Background: Abemaciclib, a small molecule inhibitor of CDK4 and CDK6, induces G1 cell cycle arrest in Rb-proficient human cancers.1 The clinical safety profile of abemaciclib enables continuous oral dosing to achieve sustained target inhibition, resulting in single-agent antitumor activity against multiple human cancers. The drug also reaches relevant concentrations in the central nervous system and, in patients taking the drug orally, can be detected in the cerebrospinal fluid.2 For women with previously treated hormone receptor positive (HR+) metastatic breast cancer (MBC), abemaciclib as a single agent achieved a six-month clinical benefit rate of 61.1% and an objective response rate of 33.3%.3 Clinical trials investigating abemaciclib combined with fulvestrant4 or aromatase inhibitors5 have led to randomized Phase 3 studies for women with HR+ breast cancer.6,7
Methods: This Phase 1b study (NCT02057133) with multiple cohorts evaluates safety and tolerability of abemaciclib combined with endocrine or HER2-targeted therapies for MBC. Secondary objectives include pharmacokinetics (PK) and antitumor activity of abemaciclib when given in combination with other therapies. Cohorts were opened to enrollment sequentially. Patients with HR+ HER2 negative MBC received abemaciclib orally every 12 hours (Q12H) in combination with the following standard therapies daily until progression: letrozole (Part A), anastrozole (Part B), tamoxifen (Part C), exemestane (Part D), or exemestane plus everolimus (Part E). Patients with HER2 positive MBC received abemaciclib orally Q12H in combination with trastuzumab every 21 days until progression (Part F). Adverse events (AEs) were graded by NCI CTCAE v4.0 and tumor response was assessed radiographically using RECIST v1.1.
Results: Abemaciclib has been combined with multiple targeted therapies for the treatment of women with MBC. We previously reported safety and early efficacy results for the combinations of abemaciclib with letrozole, anastrozole, tamoxifen, exemestane, and exemestane plus everolimus.5 Due to limited follow-up at that time, the efficacy results were not mature. Safety, PK, and efficacy results with approximately 6 months of additional follow-up will be reported across all parts of the study. The most common treatment-emergent AEs include effects on the gastrointestinal and hematopoietic systems.

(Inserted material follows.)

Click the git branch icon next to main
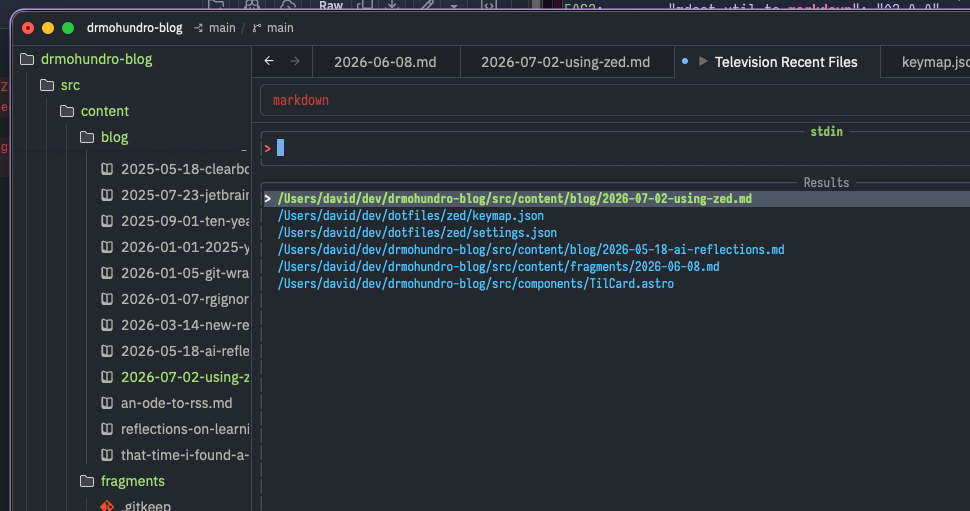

Consistent with previously reported results for both single-agent abemaciclib and the combination of abemaciclib with fulvestrant, tumor responses have been observed among women receiving abemaciclib in combination with targeted therapies for MBC.

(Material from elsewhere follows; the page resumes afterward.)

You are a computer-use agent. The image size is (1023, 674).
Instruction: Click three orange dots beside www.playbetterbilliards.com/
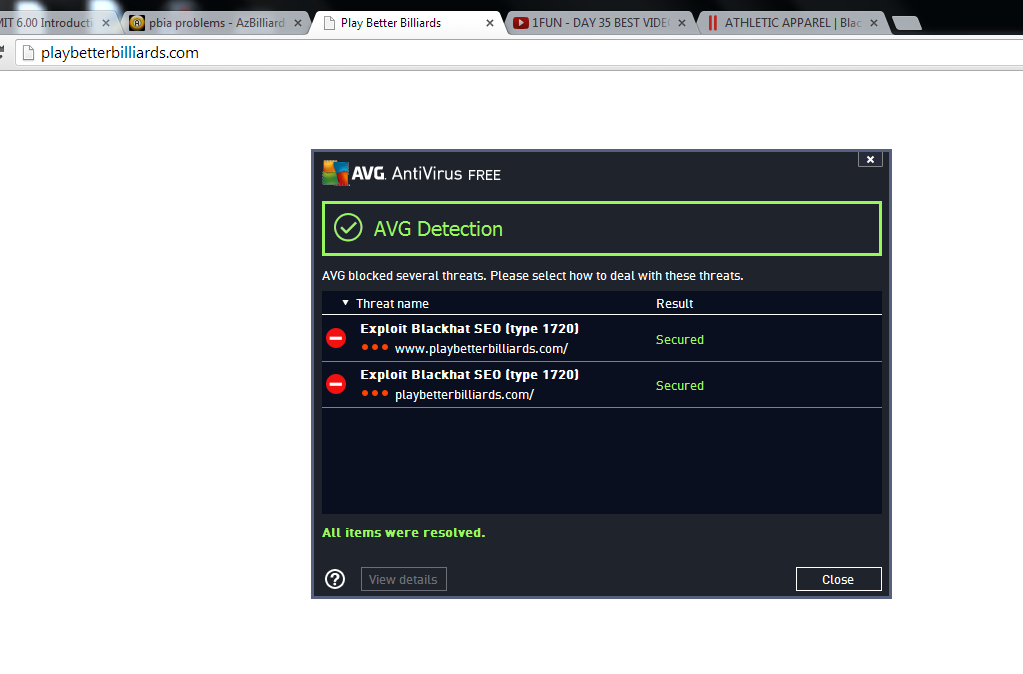tap(375, 348)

Conclusions: This study for women with MBC demonstrates the potential for abemaciclib to be combined with therapies targeting specific signaling pathways.
References: 1Gelbert et al. Invest New Drugs. 2014;32(5):825-37. 2Shapiro et al. J Clin Oncol 31, 2013 (suppl; abstr 2500). 3Tolaney et al. SABCS 2014: Abstract 763. 4Patnaik et al. J Clin Oncol 32:5s, 2014 (suppl; abstr 534). 5Tolaney et al. J Clin Oncol 33, 2015 (suppl; abstr 522). 6Llombart et al. SABCS 2014: OT1-1-07 (MONARCH 2, NCT02107703). 7Goetz et al. J Clin Oncol 33, 2015 (suppl; abstr TPS624) (MONARCH 3, NCT02246621).
Citation Format: Goetz MP, Beeram M, Beck T, Conlin AK, Dees EC, Dickler MN, Helsten TL, Conkling PR, Edenfield WJ, Richards DA, Turner PK, Cai N, Chan EM, Pant S, Becerra CH, Kalinsky K, Puhalla SL, Rexer BN, Burris HA, Tolaney SM. Abemaciclib, an inhibitor of CDK4 and CDK6, combined with endocrine and HER2-targeted therapies for women with metastatic breast cancer. [abstract]. In: Proceedings of the Thirty-Eighth Annual CTRC-AACR San Antonio Breast Cancer Symposium: 2015 Dec 8-12; San Antonio, TX. Philadelphia (PA): AACR; Cancer Res 2016;76(4 Suppl):Abstract nr P4-13-25.